Le 1er mai de chaque année marque la célébration de la Journée internationale des travailleurs. Cette date, consacrée à la valorisation du travail, trouve son fondement dans les principes de la Déclaration universelle des droits de l’homme, qui reconnaît à chaque individu le droit au travail et à des conditions justes et favorables.
Au Sud-Kivu, province secouée par la violence armée, à cette occasion, plusieurs voix s’élèvent pour rappeler l’importance du rôle des travailleurs dans le développement de la société. Des plaidoyers sont également menés en faveur de l’amélioration de leurs conditions de vie et de travail.
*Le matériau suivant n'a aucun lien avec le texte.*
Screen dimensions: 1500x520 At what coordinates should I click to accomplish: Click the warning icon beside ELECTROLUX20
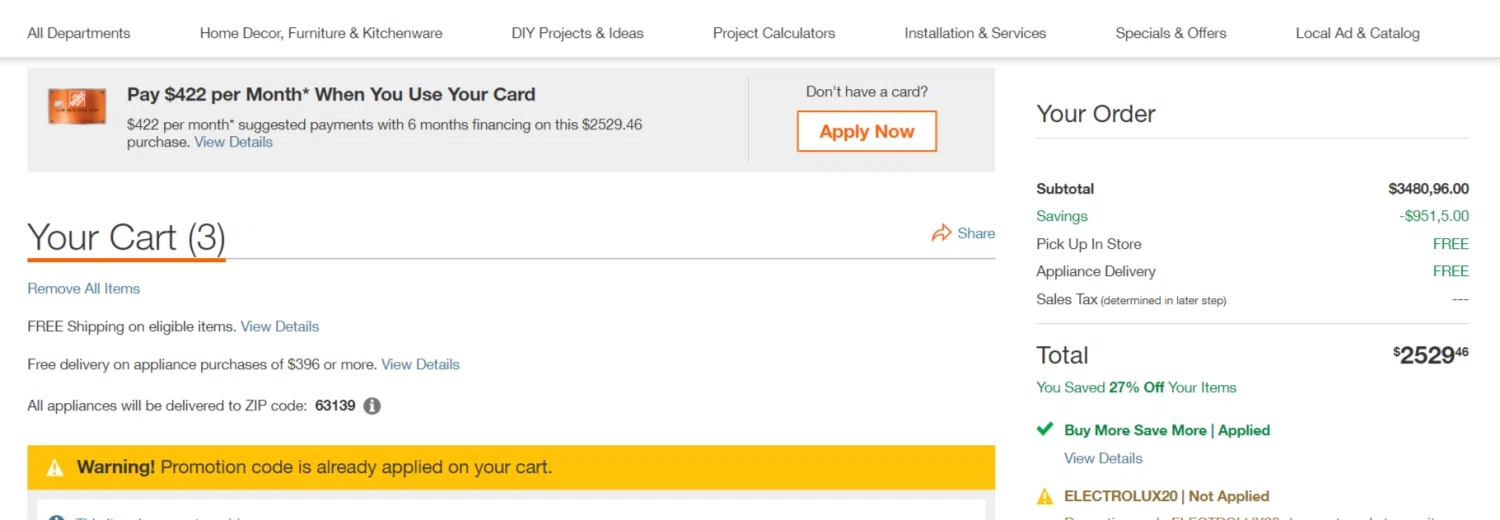tap(1045, 496)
Parmi ces acteurs, Jean Maurau Tubibu, acteur social du Sud-Kivu, dénonce « la marginalisation dont sont victimes de nombreux travailleurs dans cette période de guerre à l’Est de la République démocratique du Congo».
Il souligne que plusieurs d’entre eux « évoluent dans des conditions précaires », sans « protection adéquate ni rémunération équitable». D’autres travailleurs sont «restés sans emploi » ni de « subsistance » suite à la guerre, qui selon lui a entraîné la fermeture de plusieurs entreprises.
Cependant, il adresse un message aux autorités afin qu’ils adoptent de meilleures mesures de collaboration avec leurs employés. Il est notamment recommandé de « garantir des conditions de travail dignes, quel que soit le secteur ou la catégorie » professionnelle.
À ceux qui exercent encore, il insiste sur l’importance d’un « salaire juste », capable de répondre aux besoins fondamentaux des travailleurs et de leurs familles, tout en constituant une source de motivation et d’encouragement.
La Journée du 1er mai se veut ainsi un moment de réflexion, mais aussi d’engagement en faveur d’un environnement professionnel plus équitable et plus humain.